Jésuite en mission : Vincent de Beaucoudrey sj à Homs

Du 28 avril au 1er mai, une rencontre de Taizé a eu lieu pour la première fois à Homs, en Syrie. Le P. Vincent de Beaucoudrey sj retrace ce temps fort qui a rassemblé 750 jeunes syriens.

Après une rencontre de Taizé au Liban, j’ai espéré que nous pourrions faire de même ici, à Homs : proposer, grâce aux frères de Taizé, une initiation à la prière … probablement plus accessible que nos propositions ignatiennes (bien que les chants de Taizé soient très loin des mélodies arabes) ; et pour travailler ensemble avec les sept Églises présentes dans la vieille ville.

Trois ans plus tard, le Covid s’est un peu éloigné, et Gerry, jésuite est arrivé pour se consacrer à la pastorale des étudiants, et ce rassemblement a pu avoir lieu du 28 avril au 1er mai dernier.

750 jeunes chrétiens de 18 à 25 ans de toute la Syrie, de 8 ou 9 Églises différentes, 4 jours, 6 prières ensemble, 37 ateliers, 6 églises accueillant les jeunes le matin, plus de 100 familles d’accueil pour les jeunes qui viennent de loin… et tout s’est bien passé !

Affronter ensemble les questions que se posent les jeunes syriens

Nous avons voulu affronter les vraies questions des jeunes : comment vivre en ces temps amers sans nous départir de la douceur nécessaire au vivre ensemble ?

Car 95 % ne pensent qu’à quitter la Syrie : les blessures de la guerre ne sont pas cicatrisées, l’économie ne cesse de s’enfoncer mois après mois, les formations universitaires ne sont pas à la hauteur, la conscription effraie…

Le décor symbolisait tout cela : nous avions laissé les deux bus abandonnés dans notre cour d’école comme toile de fond, car ainsi est Homs : en ruine. Les inscriptions sur les bus « école Saint-Jean Damascène » (qui datent des années 60… entre-temps, les jésuites n’ont plus d’école) évoquent la nostalgie si courante ici : la vie était plus facile dans le passé.
Entre les deux bus émerge une colonne de marbre romaine de plusieurs tonnes ; nous y avons installé une croix de fer forgé faite de restes de fenêtres de maisons effondrées.

Voir la vie au-delà des ruines

Devant ce bus, trois stèles immenses, blanches, solides rappellent que la vie ne s’arrête pas aux ruines ; d’autres fenêtres de maison y encadrent des icônes, copies des icônes principales des églises grecque orthodoxe, grecque catholique, syriaque orthodoxe et syriaque catholique de la vieille ville de Homs.
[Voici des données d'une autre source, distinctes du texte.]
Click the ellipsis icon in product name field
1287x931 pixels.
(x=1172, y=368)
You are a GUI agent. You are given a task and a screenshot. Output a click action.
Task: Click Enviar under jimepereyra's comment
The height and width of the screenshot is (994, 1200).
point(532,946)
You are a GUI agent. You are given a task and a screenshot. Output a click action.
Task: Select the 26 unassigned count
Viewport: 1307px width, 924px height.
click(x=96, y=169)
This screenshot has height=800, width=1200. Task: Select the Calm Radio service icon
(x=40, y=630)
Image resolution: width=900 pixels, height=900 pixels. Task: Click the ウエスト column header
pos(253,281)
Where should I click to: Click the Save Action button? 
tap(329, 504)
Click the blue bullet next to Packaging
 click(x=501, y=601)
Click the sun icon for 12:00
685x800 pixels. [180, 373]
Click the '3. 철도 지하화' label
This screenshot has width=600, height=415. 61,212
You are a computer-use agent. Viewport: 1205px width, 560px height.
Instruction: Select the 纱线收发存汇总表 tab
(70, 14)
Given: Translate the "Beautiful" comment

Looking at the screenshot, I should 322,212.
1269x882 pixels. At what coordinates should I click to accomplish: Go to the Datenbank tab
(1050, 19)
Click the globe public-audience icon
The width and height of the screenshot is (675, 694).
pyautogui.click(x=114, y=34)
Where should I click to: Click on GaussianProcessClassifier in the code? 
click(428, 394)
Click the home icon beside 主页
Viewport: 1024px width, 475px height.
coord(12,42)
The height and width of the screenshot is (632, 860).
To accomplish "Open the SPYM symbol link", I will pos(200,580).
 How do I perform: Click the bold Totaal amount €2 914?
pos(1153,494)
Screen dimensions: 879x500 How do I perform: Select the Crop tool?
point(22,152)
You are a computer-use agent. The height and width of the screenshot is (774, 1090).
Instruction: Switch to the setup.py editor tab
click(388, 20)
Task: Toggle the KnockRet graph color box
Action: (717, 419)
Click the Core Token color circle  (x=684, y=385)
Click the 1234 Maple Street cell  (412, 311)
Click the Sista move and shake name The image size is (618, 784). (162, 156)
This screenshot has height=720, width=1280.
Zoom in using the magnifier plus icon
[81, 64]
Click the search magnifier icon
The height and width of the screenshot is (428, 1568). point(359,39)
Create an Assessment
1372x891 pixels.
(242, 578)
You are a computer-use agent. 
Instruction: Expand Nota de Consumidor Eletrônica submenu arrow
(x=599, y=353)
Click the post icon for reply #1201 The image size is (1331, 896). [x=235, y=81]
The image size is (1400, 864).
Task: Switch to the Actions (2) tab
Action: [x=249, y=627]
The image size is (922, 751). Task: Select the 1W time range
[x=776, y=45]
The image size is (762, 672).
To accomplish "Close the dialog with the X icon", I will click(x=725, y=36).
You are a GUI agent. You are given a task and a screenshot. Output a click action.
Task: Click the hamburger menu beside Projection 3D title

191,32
À chaque prière, elles sont changées, de manière à ce que chacun se sente un peu chez lui. Au sol, une estrade accueille la croix de Taizé, un cierge pascal longiligne que les sœurs trappistines ont fait pour nous et une immense vasque en cuivre qui nous rappelle que nous partageons le même baptême.
Les responsables des Églises ont béni ensemble l’eau pendant la prière du samedi soir et ont aspergé ensemble les jeunes. Quelques plantes rappellent enfin que le désordre ne vient pas seulement du chaos de la destruction mais aussi de la vie.

Vivre malgré le poids du passé et l’incertitude de l’avenir

Les temps de partage quotidiens voulaient explorer une question : comment vivre maintenant ? Comment vivre maintenant alors que le passé pèse lourd ? Comment vivre maintenant alors qu’on ne sait pas ce que sera demain, qu’on ignore même s’il restera des chrétiens en Syrie dans 50 ans… ?

On ne peut ignorer ni l’angoisse de l’avenir, ni le poids du passé ; mais comment les mettre à leurs places pour que la vie soit possible, ici, aujourd’hui ? Personne n’a la réponse à cette question mais, en ces quatre jours de rassemblement, nous avons fait ce pari fou que prier, partager et s’autoriser à être joyeux, à faire la fête même, peuvent aider chaque jeune à trouver sa manière d’y répondre.